Tasks:
A - In the devcoredump patch reply, which function does the writer say the proposed change is still racy with respect to?
B - Pull out, word for word, the part of the devcoredump patch reply that opens with the words containing "Re: [PATCH] devcoredump" and closes with "call to devcd_data_write()".

Document section:
★ ★ ★ ★ ★

Re: [PATCH] devcoredump : Serialize devcd_del work

From: Johannes Berg
Date: Fri Apr 22 2022 - 09:53:42 EST


On Fri, 2022-04-22 at 15:41 +0200, Johannes Berg wrote:
> On Tue, 2022-04-19 at 15:57 +0530, Mukesh Ojha wrote:
> > In following scenario(diagram), when one thread X running dev_coredumpm() adds devcd
> > device to the framework which sends uevent notification to userspace
> > and another thread Y reads this uevent and call to devcd_data_write()
> > which eventually try to delete the queued timer that is not initialized/queued yet.
> >
> > So, debug object reports some warning and in the meantime, timer is initialized
> > and queued from X path. and from Y path, it gets reinitialized again and
> > timer->entry.pprev=NULL and try_to_grab_pending() stucks.
> >
> > To fix this, introduce mutex to serialize the behaviour.
> >
> > cpu0(X) cpu1(Y)
> >
> > dev_coredump() uevent sent to userspace
> > device_add() =========================> userspace process Y reads the uevents
> > writes to devcd fd which
> > results into writes to
> >
> > devcd_data_write()
> > mod_delayed_work()
> > try_to_grab_pending()
> > del_timer()
> > debug_assert_init()
> > INIT_DELAYED_WORK
> > schedule_delayed_work
> >
>
> Wouldn't it be easier to simply schedule this before adding it to sysfs
> and sending the uevent?
>

Hm. I think that would solve this problem, but not all of the problems
here ...

Even with your change, I believe it's still racy wrt. disabled_store(),
since that flushes the work but devcd_data_write() remains reachable
(and might in fact be waiting for the mutex after your change), so I
think we need an additional flag somewhere (in addition to the mutex) to
serialize all of these things against each other.

johannes

★ ★ ★ ★ ★

Record excerpts:
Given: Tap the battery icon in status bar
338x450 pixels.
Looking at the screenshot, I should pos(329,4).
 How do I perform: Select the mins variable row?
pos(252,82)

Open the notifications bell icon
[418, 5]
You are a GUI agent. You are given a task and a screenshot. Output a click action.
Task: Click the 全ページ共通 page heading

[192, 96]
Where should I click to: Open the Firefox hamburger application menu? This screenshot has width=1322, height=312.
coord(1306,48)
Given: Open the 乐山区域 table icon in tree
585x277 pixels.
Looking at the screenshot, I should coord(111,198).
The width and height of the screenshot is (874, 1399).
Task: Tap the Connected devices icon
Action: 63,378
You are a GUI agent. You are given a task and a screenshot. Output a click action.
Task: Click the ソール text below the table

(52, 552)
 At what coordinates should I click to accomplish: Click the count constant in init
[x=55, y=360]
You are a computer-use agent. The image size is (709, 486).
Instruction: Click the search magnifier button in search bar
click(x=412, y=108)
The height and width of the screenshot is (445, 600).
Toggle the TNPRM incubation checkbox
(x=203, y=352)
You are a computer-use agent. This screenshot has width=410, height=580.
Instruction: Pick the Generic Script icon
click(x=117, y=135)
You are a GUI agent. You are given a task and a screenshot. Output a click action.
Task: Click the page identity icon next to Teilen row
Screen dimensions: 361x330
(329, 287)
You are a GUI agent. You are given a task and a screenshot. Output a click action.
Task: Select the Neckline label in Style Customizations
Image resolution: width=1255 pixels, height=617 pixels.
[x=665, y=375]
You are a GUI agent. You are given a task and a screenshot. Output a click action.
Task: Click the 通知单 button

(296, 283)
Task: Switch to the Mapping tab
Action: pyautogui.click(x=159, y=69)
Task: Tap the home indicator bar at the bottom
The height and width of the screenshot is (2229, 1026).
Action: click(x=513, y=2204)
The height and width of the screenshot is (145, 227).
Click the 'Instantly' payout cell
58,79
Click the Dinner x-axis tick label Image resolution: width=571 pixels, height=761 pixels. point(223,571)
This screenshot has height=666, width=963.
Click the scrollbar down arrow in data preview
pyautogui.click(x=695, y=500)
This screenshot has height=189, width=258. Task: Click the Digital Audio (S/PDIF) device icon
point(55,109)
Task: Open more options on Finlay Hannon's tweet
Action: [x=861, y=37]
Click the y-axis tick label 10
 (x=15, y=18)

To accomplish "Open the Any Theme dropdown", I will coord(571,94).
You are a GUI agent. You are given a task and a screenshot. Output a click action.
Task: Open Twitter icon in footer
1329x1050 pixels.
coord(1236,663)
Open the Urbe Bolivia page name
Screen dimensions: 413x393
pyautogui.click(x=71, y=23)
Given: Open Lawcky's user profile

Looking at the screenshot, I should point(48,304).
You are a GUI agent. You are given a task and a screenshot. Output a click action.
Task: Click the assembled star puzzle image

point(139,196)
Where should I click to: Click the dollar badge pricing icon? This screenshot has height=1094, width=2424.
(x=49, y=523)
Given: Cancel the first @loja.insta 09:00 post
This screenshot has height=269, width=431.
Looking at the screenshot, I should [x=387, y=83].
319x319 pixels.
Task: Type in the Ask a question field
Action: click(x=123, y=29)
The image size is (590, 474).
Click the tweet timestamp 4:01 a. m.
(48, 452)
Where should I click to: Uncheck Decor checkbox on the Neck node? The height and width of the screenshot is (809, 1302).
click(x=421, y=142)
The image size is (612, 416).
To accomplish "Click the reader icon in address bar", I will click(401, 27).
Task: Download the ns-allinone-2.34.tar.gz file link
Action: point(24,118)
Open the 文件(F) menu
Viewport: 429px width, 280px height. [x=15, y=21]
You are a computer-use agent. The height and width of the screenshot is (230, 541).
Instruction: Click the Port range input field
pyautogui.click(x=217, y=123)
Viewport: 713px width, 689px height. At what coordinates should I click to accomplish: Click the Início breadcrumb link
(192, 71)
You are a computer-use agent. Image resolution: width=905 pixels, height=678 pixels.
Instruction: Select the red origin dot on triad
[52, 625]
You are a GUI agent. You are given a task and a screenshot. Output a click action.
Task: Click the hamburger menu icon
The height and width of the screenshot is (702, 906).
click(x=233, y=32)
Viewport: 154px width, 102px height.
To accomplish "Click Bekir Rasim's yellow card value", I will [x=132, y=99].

★ ★ ★ ★ ★

Expected responses:
A - disabled_store()

B -
Re: [PATCH] devcoredump : Serialize devcd_del work

From: Johannes Berg
Date: Fri Apr 22 2022 - 09:53:42 EST


On Fri, 2022-04-22 at 15:41 +0200, Johannes Berg wrote:
> On Tue, 2022-04-19 at 15:57 +0530, Mukesh Ojha wrote:
> > In following scenario(diagram), when one thread X running dev_coredumpm() adds devcd
> > device to the framework which sends uevent notification to userspace
> > and another thread Y reads this uevent and call to devcd_data_write()